#### GECITEERDE PASSAGE:
************
Ga direct naar de content

Wisselende prioriteiten in ontwikkelingsbeleid tasten reputatie Nederland aan

Geplaatst als type:
Geschreven door:
Gepubliceerd om: april 8 2025

Een uitgewerkte strategie achter het Nederlandse beleid voor ontwikkelingssamenwerking is vaak ver te zoeken. Dat leidt tot een versnippering van activiteiten en gaat ten koste van de effectiviteit van de hulp. Een poging tot periodisering en karakterisering.

In het kort

  • Het Nederlandse beleid voor ontwikkelingssamenwerking heeft sterk wisselende prioriteiten en geringe continuïteit.
  • De omslagen in beleid hangen samen met wisselende ideeën over armoedebestrijding en ontwikkeling.
  • De komende bezuinigingen op ontwikkelingssamenwerking tasten de reputatie van Nederland aan.

Het is ruim 75 jaar geleden dat de Amerikaanse president Truman in 1949 een grootscheeps initiatief aankondigde om onderontwikkelde landen mee te laten profiteren van de voordelen van de welvaart van de westerse wereld. Daarbij werd in een poging om de invloedssfeer van het communisme te beteugelen 2,75 procent van het Amerikaanse nationaal inkomen vrijgemaakt voor ontwikkelingshulp, een veel groter bedrag dan de Marshallhulp (van der Knaap en Kleistra, 2022). Het idee sloeg aan en wordt beschouwd als het startpunt van de naoorlogse ontwikkelingssamenwerking.

In 1961 formuleerde de Algemene Vergadering van de Verenigde Naties de aanbeveling aan rijke landen om minimaal één procent van het nationaal inkomen beschikbaar te stellen voor ontwikkelingshulp. Nederland liet zich niet onbetuigd. In 1965 werd de eerste Nederlandse minister voor ontwikkelingshulp benoemd. Tot aan de eeuwwisseling werd in totaal voor ruim 61 miljard euro aan ontwikkelingshulp uitgegeven; meer dan tien keer zoveel als aan de Deltawerken (Nekkers en Malcontent, 1999).

Wat ooit begon als een kleine eenheid, vooral gericht op technische assistentie en de uitzending van jonge vrijwilligers, groeide uit tot een gedifferentieerd landschap met een veelheid van programma’s en partners.

In beleidsmatig opzicht is de Nederlandse inzet voor ontwikkelingssamenwerking altijd gebaseerd geweest op twee pijlers: altruïsme (‘de dominee’) en verlicht eigenbelang (‘de koopman’). In deze twee archetypen van de Nederlandse samenleving schippert de aandacht tussen de pragmatische handelsgeest en het morele ethische perspectief (Van Dam en Van Dis, 2014). Geleidelijk zijn hieraan ook andere motieven toegevoegd, zoals ondersteuning van mensenrechten, veiligheid en vredeshandhaving, tegengaan van klimaatverandering en inperking van migratie.
************
#### SCHRIFTELIJKE OPDRACHTEN:
1 – In welk jaar werd volgens het artikel over ontwikkelingssamenwerking de eerste Nederlandse minister voor ontwikkelingshulp benoemd?
2 – Herhaal woordelijk het gedeelte van het artikel over ontwikkelingssamenwerking van “Wat ooit begon” tot en met “inperking van migratie.”.
3 – Vervolg het artikel over ontwikkelingssamenwerking na de laatste zin die wordt getoond.

#### GEGEVENSOVERZICHT:
************
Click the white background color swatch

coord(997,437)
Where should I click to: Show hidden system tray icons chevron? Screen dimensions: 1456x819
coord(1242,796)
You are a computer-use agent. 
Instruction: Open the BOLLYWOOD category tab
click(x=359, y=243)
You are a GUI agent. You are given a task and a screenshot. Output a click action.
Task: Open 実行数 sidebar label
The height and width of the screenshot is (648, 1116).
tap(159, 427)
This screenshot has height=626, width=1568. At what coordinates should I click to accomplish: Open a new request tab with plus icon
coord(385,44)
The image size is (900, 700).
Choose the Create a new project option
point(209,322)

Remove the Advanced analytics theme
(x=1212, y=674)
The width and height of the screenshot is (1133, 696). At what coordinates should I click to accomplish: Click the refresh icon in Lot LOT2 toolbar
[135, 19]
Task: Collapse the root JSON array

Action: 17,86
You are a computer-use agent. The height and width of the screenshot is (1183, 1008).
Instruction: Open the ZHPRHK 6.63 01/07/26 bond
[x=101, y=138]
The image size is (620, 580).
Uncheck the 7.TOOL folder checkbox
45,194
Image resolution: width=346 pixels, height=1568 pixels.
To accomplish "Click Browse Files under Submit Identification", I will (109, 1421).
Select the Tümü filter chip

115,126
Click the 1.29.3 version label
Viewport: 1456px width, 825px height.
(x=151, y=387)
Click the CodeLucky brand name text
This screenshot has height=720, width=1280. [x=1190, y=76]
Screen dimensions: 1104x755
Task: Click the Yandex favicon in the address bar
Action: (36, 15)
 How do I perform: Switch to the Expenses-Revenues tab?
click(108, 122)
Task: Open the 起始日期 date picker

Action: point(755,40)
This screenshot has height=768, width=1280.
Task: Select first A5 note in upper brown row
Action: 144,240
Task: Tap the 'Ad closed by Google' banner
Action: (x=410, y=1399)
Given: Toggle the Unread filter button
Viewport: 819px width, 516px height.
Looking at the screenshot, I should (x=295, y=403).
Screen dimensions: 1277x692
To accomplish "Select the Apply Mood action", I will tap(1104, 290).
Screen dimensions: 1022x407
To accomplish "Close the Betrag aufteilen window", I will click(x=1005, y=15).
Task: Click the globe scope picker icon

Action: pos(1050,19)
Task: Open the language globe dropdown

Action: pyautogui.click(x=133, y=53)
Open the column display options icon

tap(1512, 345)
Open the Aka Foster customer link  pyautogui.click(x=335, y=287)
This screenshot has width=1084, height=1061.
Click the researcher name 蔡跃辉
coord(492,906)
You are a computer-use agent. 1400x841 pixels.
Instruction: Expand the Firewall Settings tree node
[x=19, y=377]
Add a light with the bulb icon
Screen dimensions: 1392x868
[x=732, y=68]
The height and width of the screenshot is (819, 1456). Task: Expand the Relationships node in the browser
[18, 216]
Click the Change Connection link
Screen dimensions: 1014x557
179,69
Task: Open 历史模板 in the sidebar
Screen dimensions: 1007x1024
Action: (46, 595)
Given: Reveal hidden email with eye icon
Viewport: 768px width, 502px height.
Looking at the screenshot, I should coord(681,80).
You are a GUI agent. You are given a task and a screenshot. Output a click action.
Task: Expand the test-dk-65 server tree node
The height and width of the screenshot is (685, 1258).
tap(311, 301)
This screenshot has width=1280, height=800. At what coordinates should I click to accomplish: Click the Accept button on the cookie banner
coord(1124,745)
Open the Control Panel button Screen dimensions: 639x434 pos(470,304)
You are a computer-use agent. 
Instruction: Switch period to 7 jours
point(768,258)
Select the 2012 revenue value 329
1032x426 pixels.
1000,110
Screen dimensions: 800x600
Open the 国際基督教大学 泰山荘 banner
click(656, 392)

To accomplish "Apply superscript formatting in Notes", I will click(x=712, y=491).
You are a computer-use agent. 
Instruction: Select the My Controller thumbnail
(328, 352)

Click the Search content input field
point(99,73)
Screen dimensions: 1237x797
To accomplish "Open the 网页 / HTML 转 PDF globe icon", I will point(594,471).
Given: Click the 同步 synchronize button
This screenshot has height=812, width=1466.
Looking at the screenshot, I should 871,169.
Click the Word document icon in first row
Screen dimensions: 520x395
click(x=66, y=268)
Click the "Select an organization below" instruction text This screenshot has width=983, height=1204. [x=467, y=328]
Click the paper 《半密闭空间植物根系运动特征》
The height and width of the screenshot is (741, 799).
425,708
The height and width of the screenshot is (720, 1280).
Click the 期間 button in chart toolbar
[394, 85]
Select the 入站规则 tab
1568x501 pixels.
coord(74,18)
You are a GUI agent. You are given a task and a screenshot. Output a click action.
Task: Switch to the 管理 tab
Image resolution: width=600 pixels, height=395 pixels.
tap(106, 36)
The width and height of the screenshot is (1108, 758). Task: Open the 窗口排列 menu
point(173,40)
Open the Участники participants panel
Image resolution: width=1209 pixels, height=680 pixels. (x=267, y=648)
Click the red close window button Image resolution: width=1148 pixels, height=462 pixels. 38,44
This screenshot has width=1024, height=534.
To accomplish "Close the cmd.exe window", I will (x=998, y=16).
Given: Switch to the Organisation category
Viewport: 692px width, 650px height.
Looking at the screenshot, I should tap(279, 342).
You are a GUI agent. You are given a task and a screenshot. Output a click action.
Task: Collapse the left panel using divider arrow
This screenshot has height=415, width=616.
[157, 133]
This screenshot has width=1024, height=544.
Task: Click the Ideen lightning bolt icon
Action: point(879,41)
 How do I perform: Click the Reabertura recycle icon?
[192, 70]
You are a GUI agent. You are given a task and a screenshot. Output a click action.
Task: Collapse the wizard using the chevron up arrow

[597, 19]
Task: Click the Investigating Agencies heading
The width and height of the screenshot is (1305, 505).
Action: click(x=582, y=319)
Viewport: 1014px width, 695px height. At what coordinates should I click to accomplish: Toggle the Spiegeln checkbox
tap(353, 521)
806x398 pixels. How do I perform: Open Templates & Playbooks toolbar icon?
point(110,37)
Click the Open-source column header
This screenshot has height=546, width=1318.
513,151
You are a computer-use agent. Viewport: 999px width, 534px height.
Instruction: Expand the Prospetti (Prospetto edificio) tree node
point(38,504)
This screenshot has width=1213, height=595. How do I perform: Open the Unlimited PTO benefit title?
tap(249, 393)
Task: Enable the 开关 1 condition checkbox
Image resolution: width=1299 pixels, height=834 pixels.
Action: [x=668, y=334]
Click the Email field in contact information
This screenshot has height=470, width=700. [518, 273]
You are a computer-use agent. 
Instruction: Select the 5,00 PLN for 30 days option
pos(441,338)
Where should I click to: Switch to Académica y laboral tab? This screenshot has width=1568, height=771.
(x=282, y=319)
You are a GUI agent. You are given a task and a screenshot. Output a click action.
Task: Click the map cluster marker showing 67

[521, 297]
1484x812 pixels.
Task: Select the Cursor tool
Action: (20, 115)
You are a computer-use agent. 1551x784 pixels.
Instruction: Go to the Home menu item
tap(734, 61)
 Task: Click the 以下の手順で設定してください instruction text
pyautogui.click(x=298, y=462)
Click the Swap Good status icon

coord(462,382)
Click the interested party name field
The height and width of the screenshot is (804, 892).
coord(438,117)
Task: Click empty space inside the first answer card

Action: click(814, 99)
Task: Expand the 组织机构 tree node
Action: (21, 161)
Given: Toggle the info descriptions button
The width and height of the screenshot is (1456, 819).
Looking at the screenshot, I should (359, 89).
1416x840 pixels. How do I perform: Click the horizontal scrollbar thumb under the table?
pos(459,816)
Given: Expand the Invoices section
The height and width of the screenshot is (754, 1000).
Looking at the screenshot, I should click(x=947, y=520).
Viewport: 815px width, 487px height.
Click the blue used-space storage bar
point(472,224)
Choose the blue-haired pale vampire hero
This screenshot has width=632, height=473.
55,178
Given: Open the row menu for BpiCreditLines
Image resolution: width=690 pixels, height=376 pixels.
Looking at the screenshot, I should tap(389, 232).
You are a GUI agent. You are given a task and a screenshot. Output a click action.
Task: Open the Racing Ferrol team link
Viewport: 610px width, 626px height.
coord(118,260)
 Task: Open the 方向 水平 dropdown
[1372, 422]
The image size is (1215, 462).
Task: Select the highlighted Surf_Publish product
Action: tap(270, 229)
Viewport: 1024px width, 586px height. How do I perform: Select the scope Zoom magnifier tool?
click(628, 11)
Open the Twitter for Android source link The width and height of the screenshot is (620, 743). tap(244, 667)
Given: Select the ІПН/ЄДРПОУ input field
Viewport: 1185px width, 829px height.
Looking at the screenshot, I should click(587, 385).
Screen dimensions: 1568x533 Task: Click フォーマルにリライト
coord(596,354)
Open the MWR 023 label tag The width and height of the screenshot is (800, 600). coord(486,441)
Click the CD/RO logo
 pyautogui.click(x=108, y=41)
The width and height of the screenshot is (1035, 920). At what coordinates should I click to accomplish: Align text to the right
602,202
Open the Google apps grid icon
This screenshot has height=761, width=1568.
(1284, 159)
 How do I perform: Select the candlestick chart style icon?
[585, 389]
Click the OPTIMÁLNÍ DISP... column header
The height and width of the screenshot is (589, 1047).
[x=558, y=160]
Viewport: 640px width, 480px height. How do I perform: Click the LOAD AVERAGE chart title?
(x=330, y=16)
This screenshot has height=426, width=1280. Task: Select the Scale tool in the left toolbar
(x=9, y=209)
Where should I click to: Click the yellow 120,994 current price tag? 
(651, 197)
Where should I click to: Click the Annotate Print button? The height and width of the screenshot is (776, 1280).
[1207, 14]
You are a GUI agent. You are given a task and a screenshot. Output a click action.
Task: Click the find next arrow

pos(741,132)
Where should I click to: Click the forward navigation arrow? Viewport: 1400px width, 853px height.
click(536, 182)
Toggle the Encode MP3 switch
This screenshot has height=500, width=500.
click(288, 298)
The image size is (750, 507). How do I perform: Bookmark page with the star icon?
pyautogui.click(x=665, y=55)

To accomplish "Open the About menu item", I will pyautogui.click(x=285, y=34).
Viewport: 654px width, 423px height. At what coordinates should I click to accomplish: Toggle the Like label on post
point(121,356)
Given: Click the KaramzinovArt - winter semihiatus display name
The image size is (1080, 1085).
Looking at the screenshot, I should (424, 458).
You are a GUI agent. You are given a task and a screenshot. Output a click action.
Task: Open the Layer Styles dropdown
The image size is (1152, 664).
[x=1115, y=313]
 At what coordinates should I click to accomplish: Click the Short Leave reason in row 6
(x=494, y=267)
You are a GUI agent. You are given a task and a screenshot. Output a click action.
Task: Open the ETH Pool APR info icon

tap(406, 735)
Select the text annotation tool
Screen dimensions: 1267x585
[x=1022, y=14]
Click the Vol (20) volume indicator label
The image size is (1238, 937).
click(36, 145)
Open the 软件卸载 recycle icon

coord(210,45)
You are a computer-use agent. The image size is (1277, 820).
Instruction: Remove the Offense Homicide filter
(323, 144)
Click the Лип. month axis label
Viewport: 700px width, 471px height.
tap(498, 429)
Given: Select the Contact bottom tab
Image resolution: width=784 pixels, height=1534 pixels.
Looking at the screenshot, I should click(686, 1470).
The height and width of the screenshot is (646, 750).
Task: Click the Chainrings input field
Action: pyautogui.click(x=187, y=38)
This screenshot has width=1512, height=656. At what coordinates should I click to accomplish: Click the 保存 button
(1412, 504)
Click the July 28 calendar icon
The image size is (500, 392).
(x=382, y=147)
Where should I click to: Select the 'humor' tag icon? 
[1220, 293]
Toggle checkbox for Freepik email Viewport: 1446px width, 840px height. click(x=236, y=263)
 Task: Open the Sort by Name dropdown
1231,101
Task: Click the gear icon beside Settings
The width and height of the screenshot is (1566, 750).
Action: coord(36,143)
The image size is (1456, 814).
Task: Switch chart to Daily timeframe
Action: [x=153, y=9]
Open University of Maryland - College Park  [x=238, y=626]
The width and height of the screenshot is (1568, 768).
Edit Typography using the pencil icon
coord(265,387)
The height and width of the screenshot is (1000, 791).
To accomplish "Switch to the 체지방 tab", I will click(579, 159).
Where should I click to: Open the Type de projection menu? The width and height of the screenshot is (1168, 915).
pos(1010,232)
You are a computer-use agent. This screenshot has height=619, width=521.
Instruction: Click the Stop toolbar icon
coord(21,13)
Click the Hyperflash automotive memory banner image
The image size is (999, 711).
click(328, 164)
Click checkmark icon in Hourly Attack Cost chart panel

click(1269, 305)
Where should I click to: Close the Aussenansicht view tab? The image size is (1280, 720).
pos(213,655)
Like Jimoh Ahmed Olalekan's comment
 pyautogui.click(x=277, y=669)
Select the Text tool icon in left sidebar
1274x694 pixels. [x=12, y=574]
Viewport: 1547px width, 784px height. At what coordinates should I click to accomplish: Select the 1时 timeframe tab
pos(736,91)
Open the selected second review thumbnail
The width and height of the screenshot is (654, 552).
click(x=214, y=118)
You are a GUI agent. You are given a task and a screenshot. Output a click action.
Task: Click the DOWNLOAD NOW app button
************
#### ANTWOORDEN PER OPDRACHT:
1 – In 1965.

2 –
Wat ooit begon als een kleine eenheid, vooral gericht op technische assistentie en de uitzending van jonge vrijwilligers, groeide uit tot een gedifferentieerd landschap met een veelheid van programma’s en partners.

In beleidsmatig opzicht is de Nederlandse inzet voor ontwikkelingssamenwerking altijd gebaseerd geweest op twee pijlers: altruïsme (‘de dominee’) en verlicht eigenbelang (‘de koopman’). In deze twee archetypen van de Nederlandse samenleving schippert de aandacht tussen de pragmatische handelsgeest en het morele ethische perspectief (Van Dam en Van Dis, 2014). Geleidelijk zijn hieraan ook andere motieven toegevoegd, zoals ondersteuning van mensenrechten, veiligheid en vredeshandhaving, tegengaan van klimaatverandering en inperking van migratie.

3 –
In de praktijk lijdt dit vaak tot een pragmatische benadering van beleid en lijkt de inhoudelijke motivering vaak ver te zoeken.

In dit artikel karakteriseer ik de Nederlandse ontwikkelingssamenwerking op basis van de achterliggende – soms impliciete – beleidsvisies en onderscheid ik vier verschillende periodes. Hierbij maak ik gebruik van het analysekader van Oliver Williamson (2000) die onderscheid maakt tussen verschillende prioriteiten in het ontwikkelingsproces, beginnend met (1) het reduceren van het gebrek aan vitale hulpbronnen zoals kennis en kapitaal, (2) de liberalisering van markten en goed bestuur, (3) de verbetering van instituties en uiteindelijk (4) de ontwikkeling van bilaterale handels- en investeringsrelaties (tabel 1).

Modernisering

Het begin van de ontwikkelingssamenwerking valt samen met de naoorlogse dekolonisatie van veel landen in Afrika en Azië, en toenemende internationale spanningen door de koude oorlog. Er was nog maar weinig inzicht in de structurele oorzaken van armoede en ondervoeding, en het westerse idee van vooruitgang door modernisering werd centraal gesteld. Daarbij paste een filosofie van gefaseerde ontwikkeling, gebaseerd op het gedachtengoed van Walt Rostow (1960).

De nadruk lag op technische modernisering van de landbouw, de opbouw van een nationale industrie en de ontwikkeling van een binnenlandse markt. Onder economen ontspint zich een levendig debat over de mogelijkheden van geconcentreerde groei vanuit enkele vitale sectoren (­Hirschmann, 1969) of gespreide groei door brede investeringen in meerdere sectoren van de economie (Nurkse, 1961).

Traditionele samenlevingen zouden door grootschalige investeringen een grote stimulans kunnen krijgen waarmee de bevolking uit armoede bevrijd kan worden. Veel hulp kwam terecht bij het rijkere deel van de bevolking, maar het was de bedoeling dat de hulp uiteindelijk ook de armste bevolkingsgroepen ten goede zou komen (de trickle down– hypothese).

Vanuit de gedachte dat kennis en kapitaal de meest beperkende factoren voor ontwikkeling zijn, investeerde Nederland vooral in technische assistentie en projecten voor infrastructuur en integrale landbouwontwikkeling. Het door Jan Tinbergen bepleite percentage van 0,7 procent van het bruto nationaal product, bestemd voor ontwikkelingssamenwerking, wordt in 1975 bereikt (figuur 1).

Er werd vooral gebouwd op de ervaring van particuliere organisaties (veelal begonnen als missie en zending vanuit de kerken) die ook actief waren bij het mobiliseren van maatschappelijke betrokkenheid in de Nederlandse samenleving rondom vraagstukken van armoede, honger en conflict.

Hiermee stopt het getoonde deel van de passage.